Let’s not forget that Apple advertises paid subscriptions in notifications and settings pane alerts when you first buy the computer.

They offer free trials which you can’t cancel without immediately ending the trial. (E.g., you can’t turn off auto-renewing without forfeiting the trial)

A device that has ads and/or behavioral pushes to subscription services and costs $500 doesn’t really cost $500.

If they're just advertising those things when I first buy it then my annoyance is somewhere between negligible and $10.

- "Let’s not forget that Apple advertises paid subscriptions in notifications and settings pane alerts when you first buy the computer."

I've literally never seen an advert outside of a 3rd party app or website on any Apple device I've owned (many).

I just switched to an iPhone and I don’t know how this could possibly be the case for you. I get them from a bunch of Apple apps and even in the settings app.

If you mean Fitness alerts and others, you can simply turn off your notifications for them. It takes 10 seconds to disable all notifications for apps.

When you buy a new Apple device it comes with a trial for Apple subscription services. My iPhone 17 Pro came with a News+ trial.

If I didn’t cancel it it would charge me.
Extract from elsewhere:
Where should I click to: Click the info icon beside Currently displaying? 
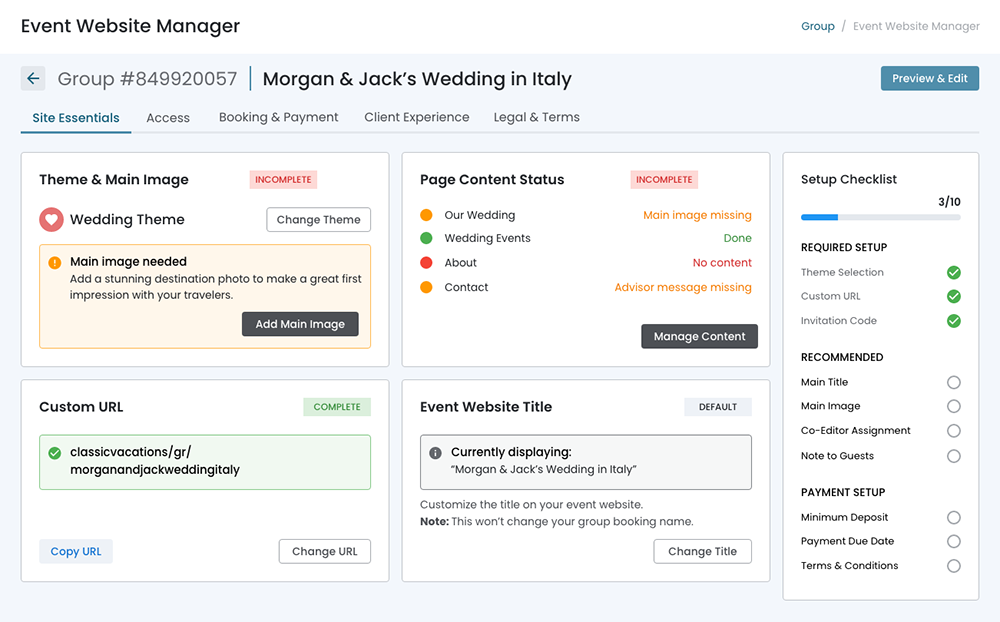point(435,453)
There was no way to turn off auto-renew without forfeiting the remaining trial period, which is a dark pattern to encourage accidental payments.

Mac devices also encourage things like documents in iCloud directly in settings which encourage migration to paid services.

By default, Apple apps like Music have notifications for subscriptions.

It’s not at the level of Windows 11 but it’s there when you’re really looking for it. Notifications in the system settings are not always critical update type of stuff, they are often semi-promotional.

> If I didn’t cancel it it would charge me.

This is absolutely, completely false. Apple devices do not come subscribed to things that will charge you if you don’t cancel. Don’t be silly.

I explained poorly. What I mean is that if you accept the free trial, you’ll be billed if you forget to cancel.

That’s fine and normal, but what’s not as normal is that there’s no way to turn off auto-renew and keep your trial period. You either decide to cancel now and lose the rest of the trial or you’ve got to set a reminder to cancel.

The thing is, at different points Apple has offered free subscriptions between 3-12 months depending on their promotion. So it’s a pretty enticing trial depending on what’s being offered.